The destabilizing interactions between trade and finance, their adverse impact on growth and development, and policies needed to overcome them have been examined at length in this year's Trade and Development Report.
There are supply-side and institutional weaknesses in developing countries which reduce the effectiveness of the price mechanisms, and increase the likelihood of market failures and their adverse consequences for development objectives -- elements identified in the secretariat's report on Africa which highlight infrastructural bottlenecks for African trade, competitiveness and development. Overcoming these call for greater emphasis on institution building, corrective and affirmative public action and intervention, and greater flexibility for developing countries in global arrangements.
"These shortcomings in global arrangements and institutional and structural weaknesses in developing countries interact to lower growth in developed countries, widen income gaps within and amongst countries, and aggravate poverty."
"Developments in the past two years have laid bare these systemic weaknesses and their adverse effects on poverty and development. There is now a greater appreciation of these problems by the international community and the need for global action. The Washington Consensus has been replaced by a search for a new development paradigm and action strategy which recognizes market failures and emphasizes the role of institutions and the state."
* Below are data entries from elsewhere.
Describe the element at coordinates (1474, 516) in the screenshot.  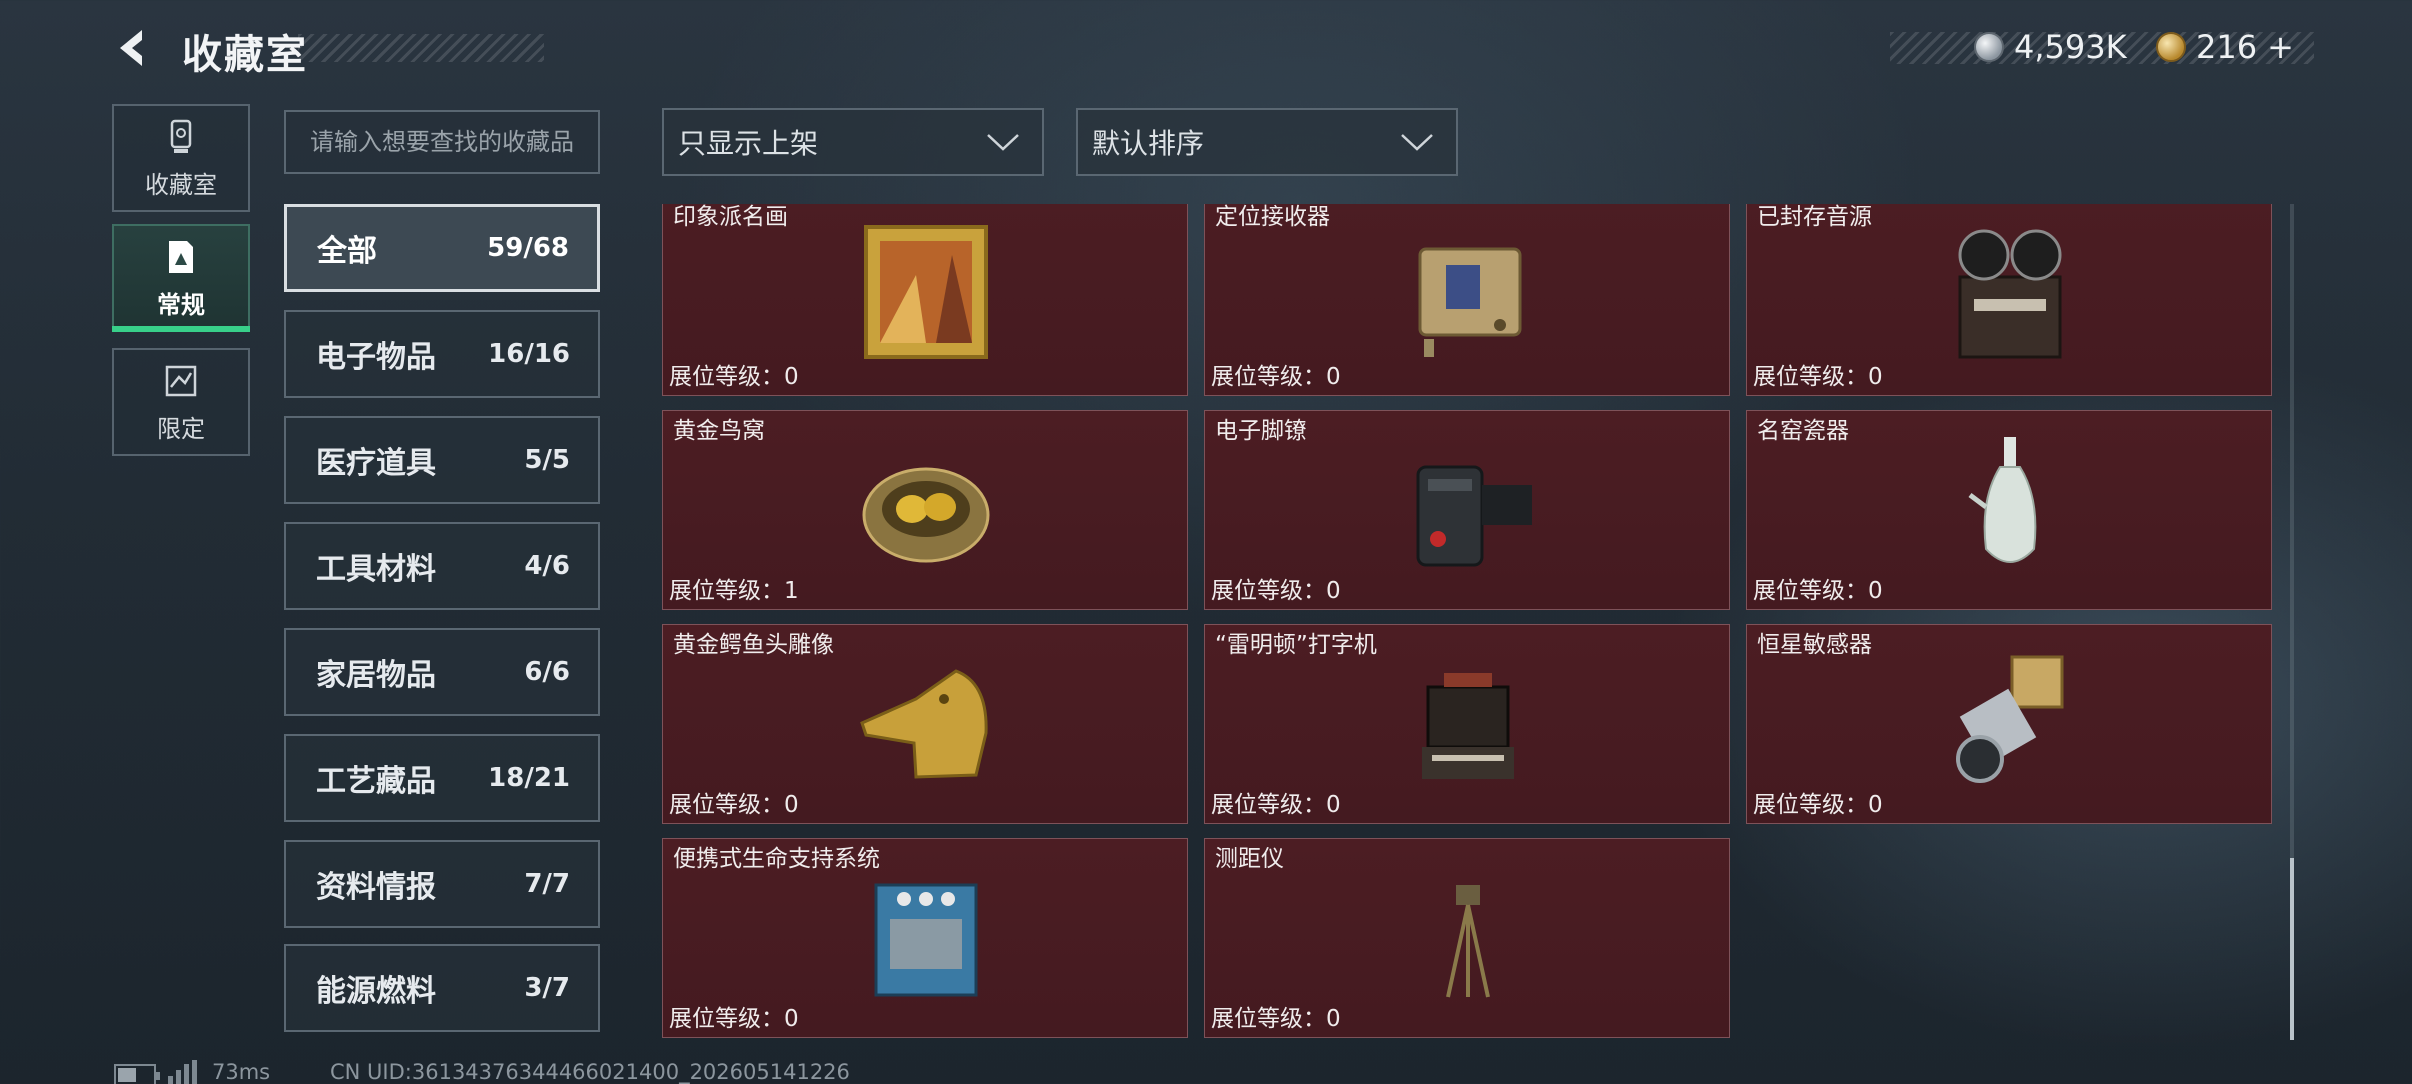
I see `ankle-monitor-icon` at that location.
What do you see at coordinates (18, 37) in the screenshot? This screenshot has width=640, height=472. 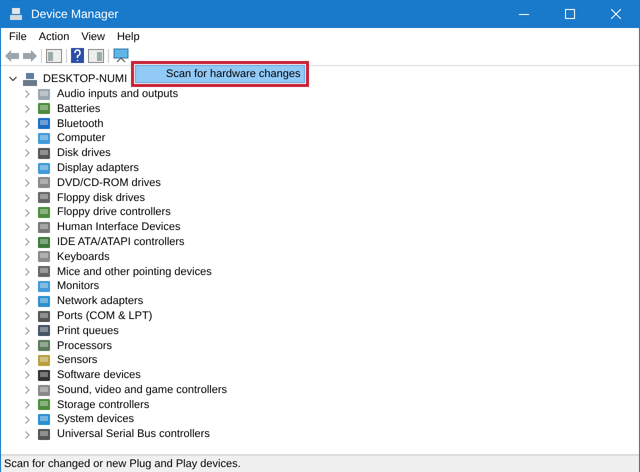 I see `menu-item: File` at bounding box center [18, 37].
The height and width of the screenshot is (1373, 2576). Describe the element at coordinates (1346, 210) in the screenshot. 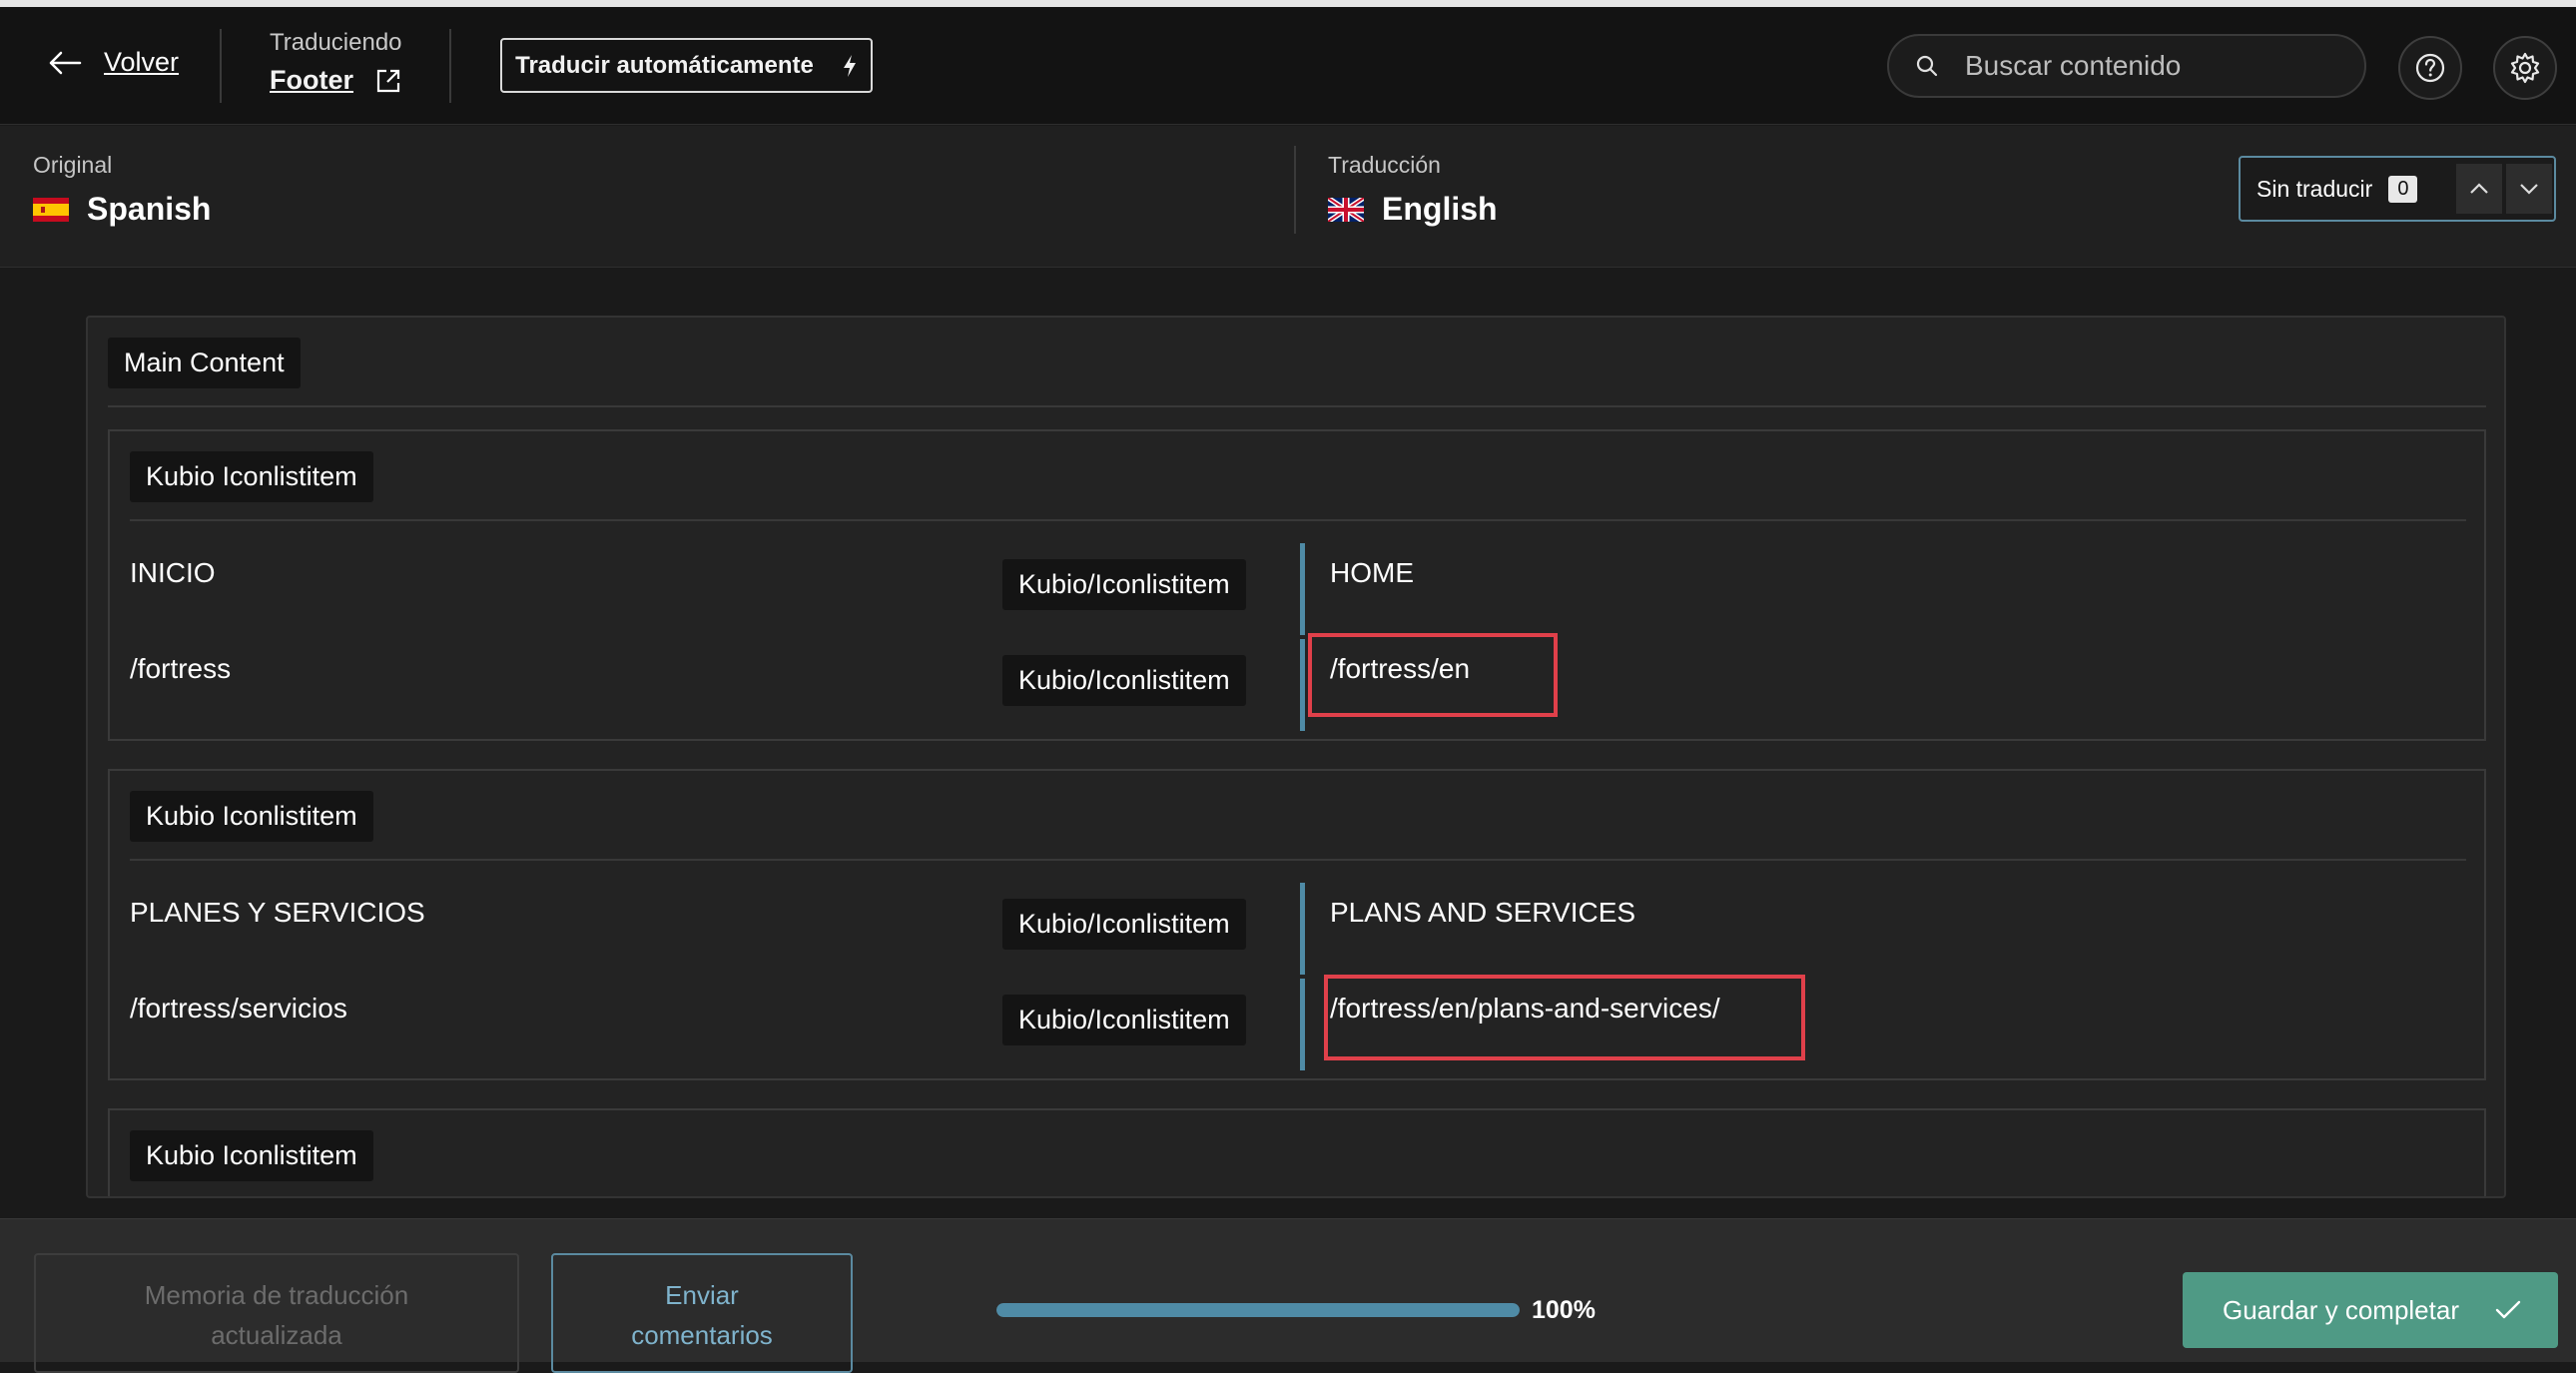

I see `uk-flag-icon` at that location.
These considerations, the UNCTAD head said, "highlight the value of an independent and critical analysis of interdependence in providing new insights, forewarning potential difficulties and pitfalls in national policies and global arrangements, and enhancing our understanding of the problems facing the international community, particularly the developing countries."
Such an approach has guided the work of the UNCTAD secretariat. Focusing on interdependence of issues in the global macro-economic context is a unique and distinctive feature of UNCTAD's analysis in comparison with other international organizations more specialized in sectoral issues. "Such an analysis," Ricupero added, "has been made possible by providing UNCTAD mandates on a wide range of issues that constitute the integral and inseparable ingredients of such a holistic approach to development." (SUNS4532)
The above article first appeared in the South-North Development Monitor (SUNS) of which Chakravarthi Raghavan is the Chief Editor.